Üsküdar Üniversitesi Politik Psikoloji Uygulama ve Araştırma Merkezi tarafından Oxford Üniversitesi iş birliğiyle düzenlenen 1. Politik Psikoloji Sempozyumu, her iki üniversiteden akademisyenleri buluşturdu. Teması “Hakikat-Sonrası Dünyada Kaos, Karmaşa ve İş Birliğinin Psikolojisi” olarak belirlenen sempozyum kapsamında düzenlenen törenle Oxford Üniversitesi Öğretim Üyesi Prof. Lord John Alderdice’ye Üsküdar Üniversitesi Senatosu tarafından fahri doktora unvanı takdim edildi. Prof.

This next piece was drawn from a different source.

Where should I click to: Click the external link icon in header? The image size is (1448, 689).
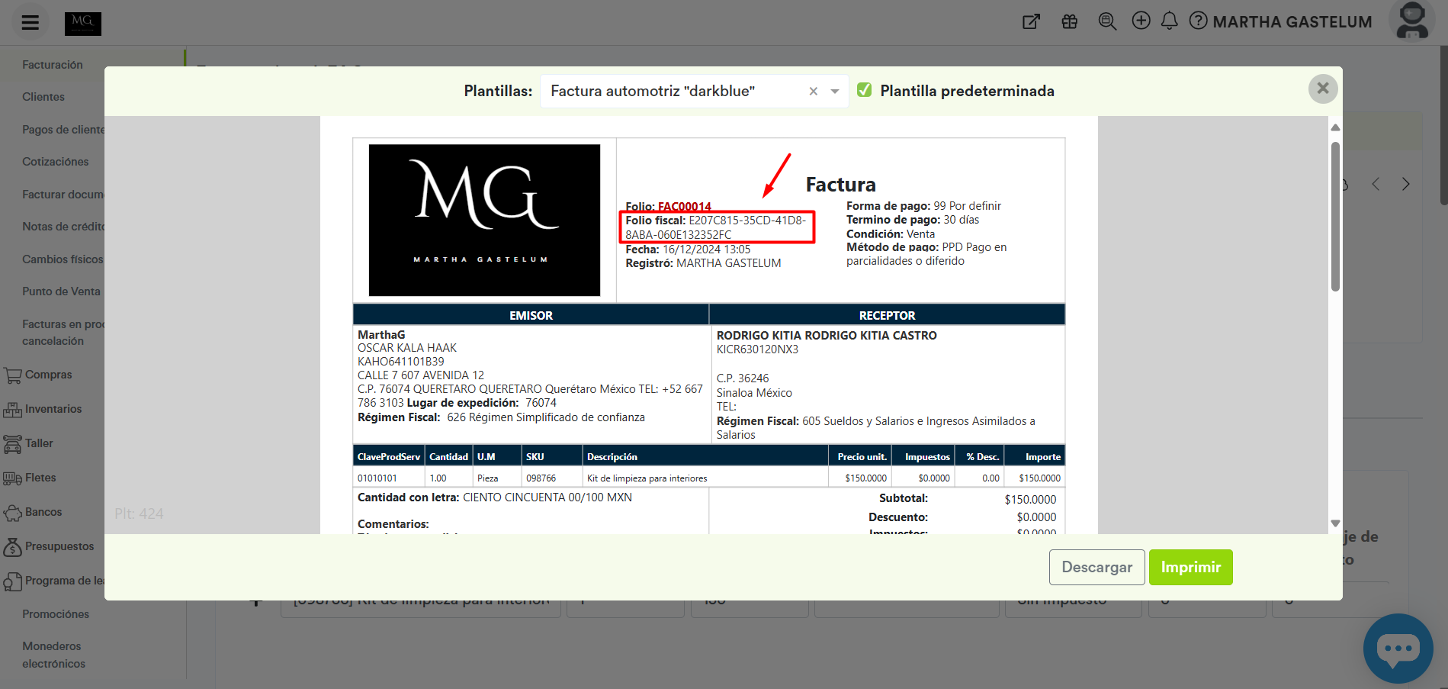pos(1031,21)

Lord John Alderdice, hem politik psikoloji ve psikiyatri alanında gerçekleştirdiği bilimsel çalışmalar hem de uluslararası ilişkiler alanında geliştirdiği projeler ve dünya barışına sunduğu eşsiz katkılardan dolayı Üsküdar Üniversitesi Senatosunun aldığı kararla fahri doktora unvanına layık görüldü.

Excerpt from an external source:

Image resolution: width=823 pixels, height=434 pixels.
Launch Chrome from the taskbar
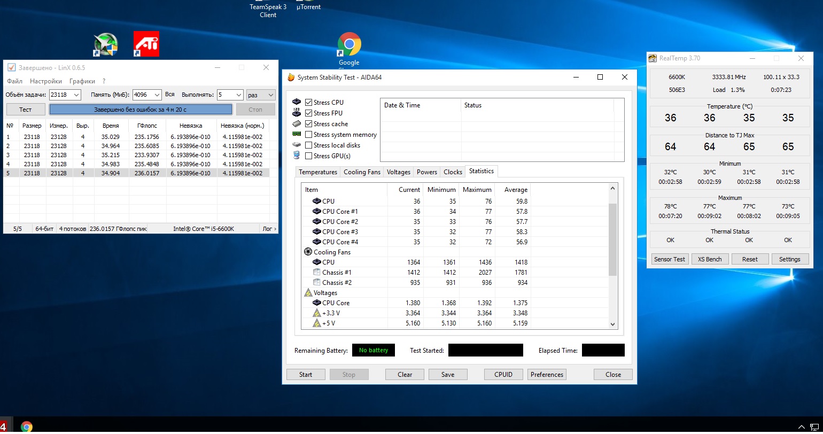pyautogui.click(x=26, y=427)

Üsküdar Üniversitesi Merkez Yerleşkesi Nermin Tarhan Konferans Salonu’nda “Hakikat-Sonrası Dünyada Kaos, Karmaşa ve İş Birliğinin Psikolojisi” temasıyla düzenlenen 1. Politik Psikoloji Sempozyumu’nda iki üniversiteden akademisyenler ve konuk konuşmacılar bir araya geldi.

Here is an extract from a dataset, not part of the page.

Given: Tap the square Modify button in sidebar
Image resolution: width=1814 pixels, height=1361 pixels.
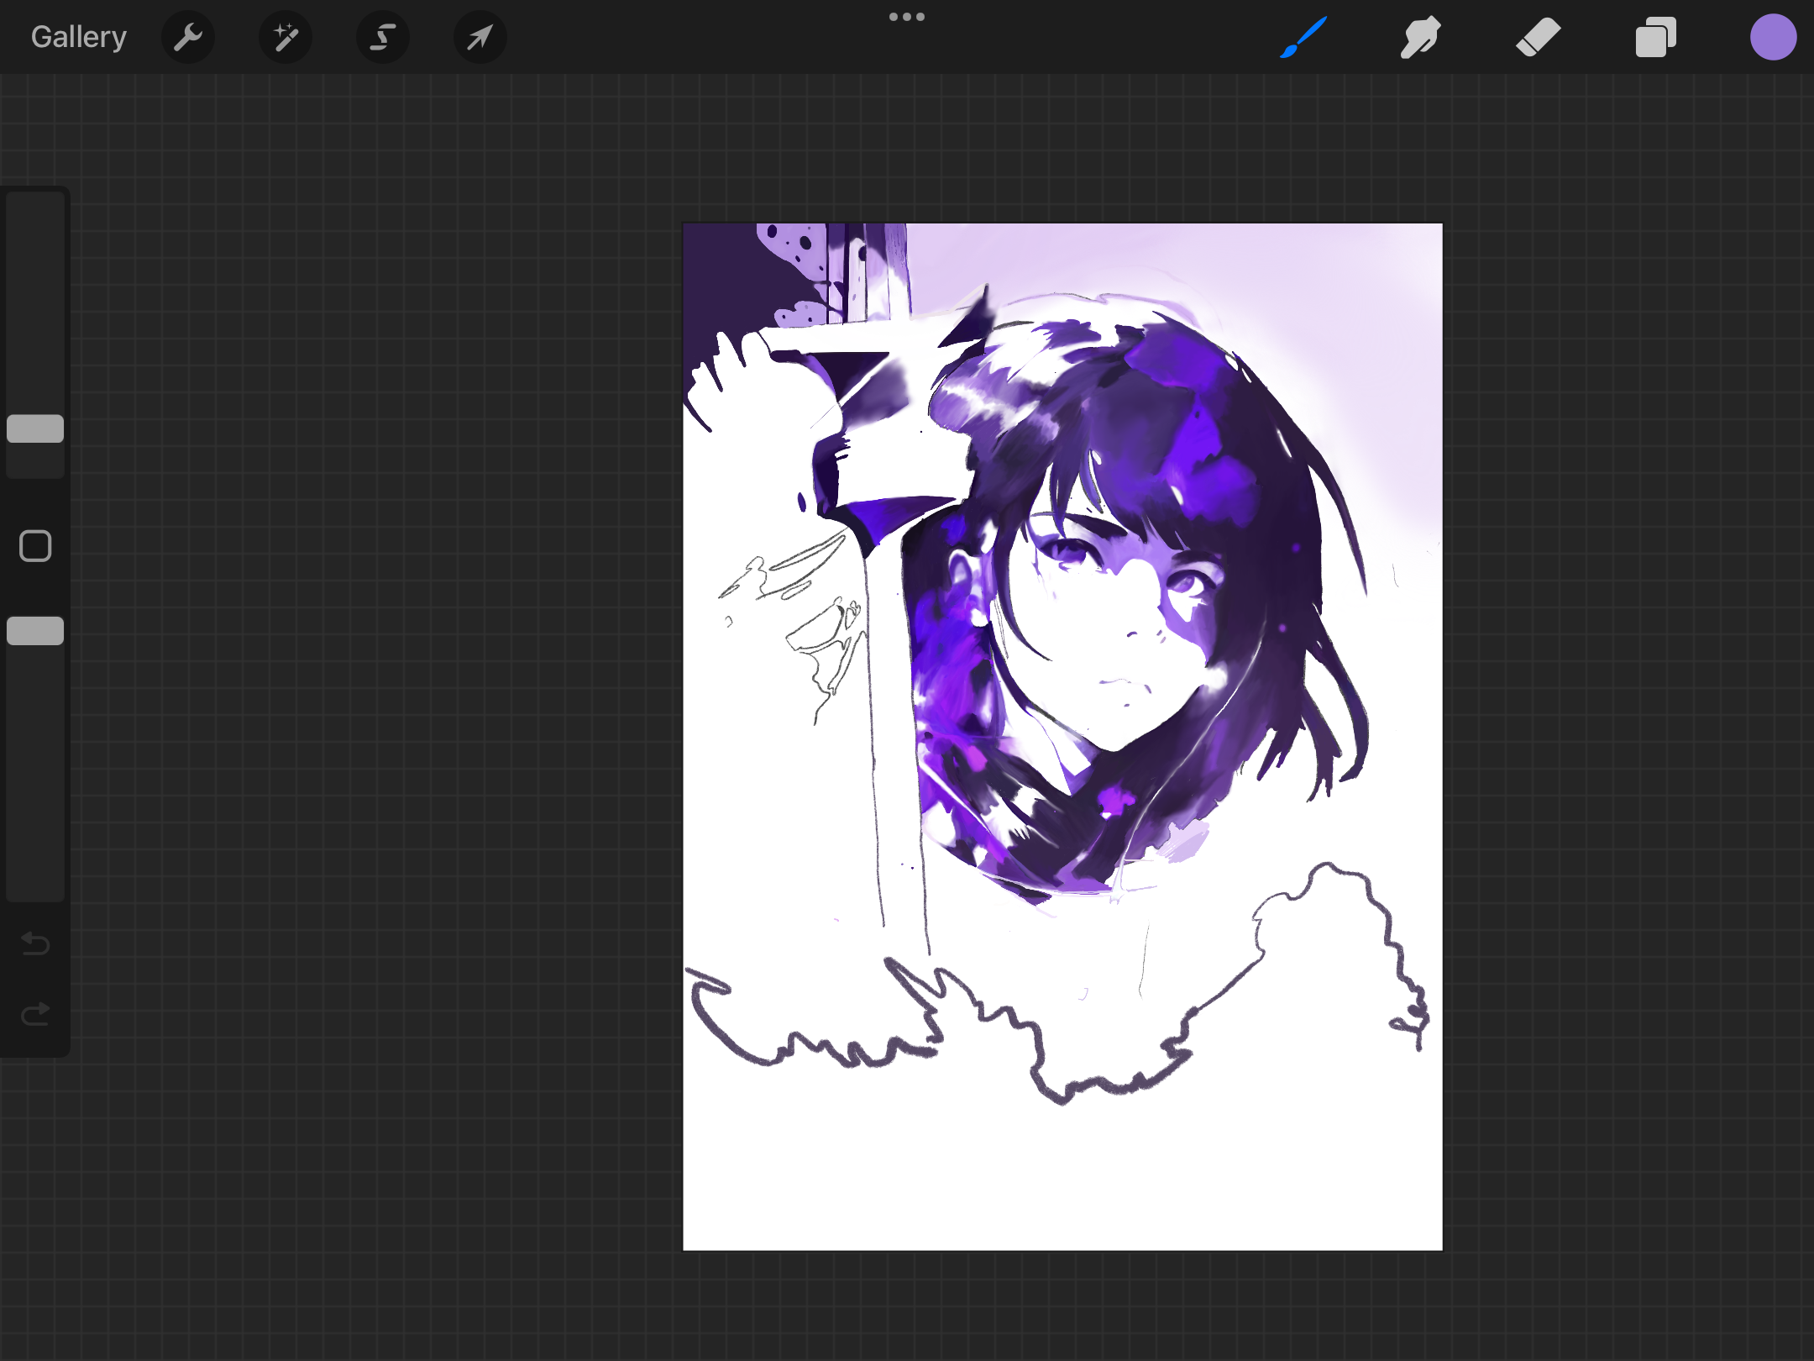Looking at the screenshot, I should point(35,546).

Prof. Dr. Nevzat Tarhan: Lord Alderdice, politik psikolojiye büyük emek verdi

Üsküdar Üniversitesi Politik Psikoloji Uygulama ve Araştırma Merkezi tarafından Oxford Üniversitesi iş birliğiyle düzenlenen sempozyumun açılış konuşmasını yapan Üsküdar Üniversitesi Rektörü Prof. Dr. Nevzat Tarhan, bugün hem 1. Politik Psikoloji Sempozyumunun başlaması hem de Prof. Lord John Alderdice’ye fahri doktora unvanı vermek üzere iki önemli etkinliği planladıklarını söyledi. Prof. Dr. Nevzat Tarhan, “Uzun yolculuklar küçük adımla, büyük yangınlar bir kıvılcımla başlar diye bir söz vardır. Biz de üniversite olarak politik psikoloji alanına sahip çıkarak bu konudaki otorite kişilerle bilimsel alanda çalışmalar yapmaya başlıyoruz. Bunun dünya için çok önemli olduğunu düşünüyorum ve bu konuda çok emek vermiş olan Sayın Lord Alderdice’ye de burada Fahri Doktora takdim edeceğiz. Kendilerine teşrifleri için teşekkür ediyorum” dedi.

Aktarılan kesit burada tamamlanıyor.